Exercise> Please answer from the text on the slow PostgreSQL join: why would using an index only make the query slower?

You're asking the DB to do quite a bit of work. Just looking at the explain plan, it's:

  1. Read in an entire table (postalvac_qtr)
  2. Build a hash based on lpid
  3. Read in an entire other, much larger, table (parcels_qtr)
  4. Hash each of the 15MM lpids, and match them to the existing hash table

How large are these tables? You can check this by issuing:

SELECT pg_size_pretty(pg_relation_size('parcels_qtr'));

I'm almost certain that this hash join is spilling out to disk, and the way it's structured ("give me all of the data from both of these tables"), there's no way it won't.

The indices don't help, and can't. As long as you're asking for the entirety of a table, using an index would only make things slower -- postgres has to traverse the entire table anyway, so it might as well issue a sequential scan.

As for why the query has different performance than the explain analyze, I suspect you're correct. A combination of 1- sending 15M rows to your client, and 2- trying to display it, is going to cause a significant slowdown above and beyond the actual query.

So, what can you do about it?

First, what is this query trying to do? How often do you want to grab all of the data in those two tables, completely unfiltered? If it's very common, you may want to consider going back to the requirements stage and figuring out another way to address that need (e.g. would it be reasonable to grab all the data for a given year and quarter instead?). If it's uncommon (say, a daily export), then 1-14min might be fine.

Recorded data>
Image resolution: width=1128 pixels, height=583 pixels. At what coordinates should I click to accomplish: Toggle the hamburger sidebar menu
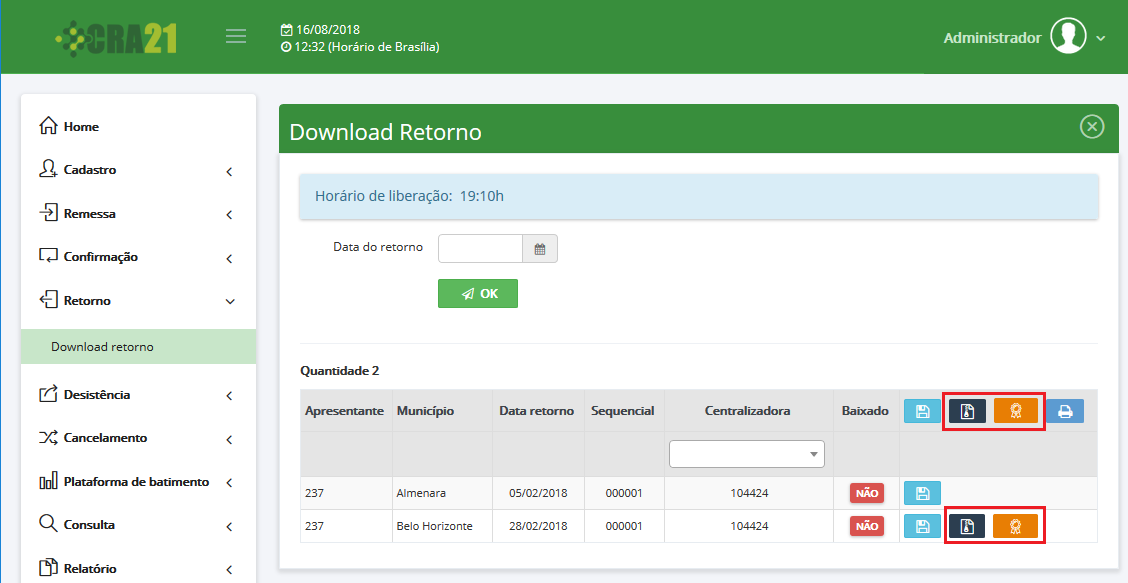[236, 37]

==

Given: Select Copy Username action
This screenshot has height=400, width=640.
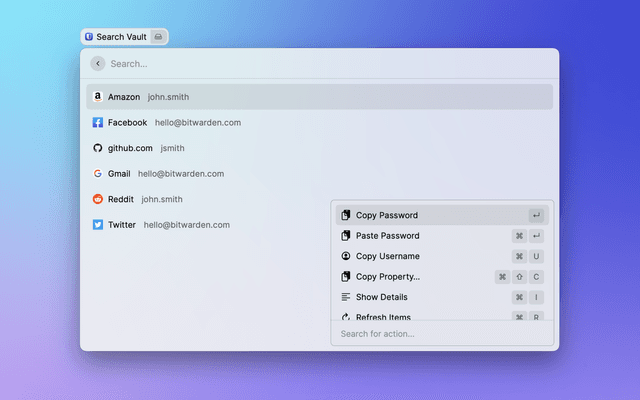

Solution to this exercise> Because the query asks for the entirety of a table, postgres has to traverse the entire table anyway, so it might as well issue a sequential scan.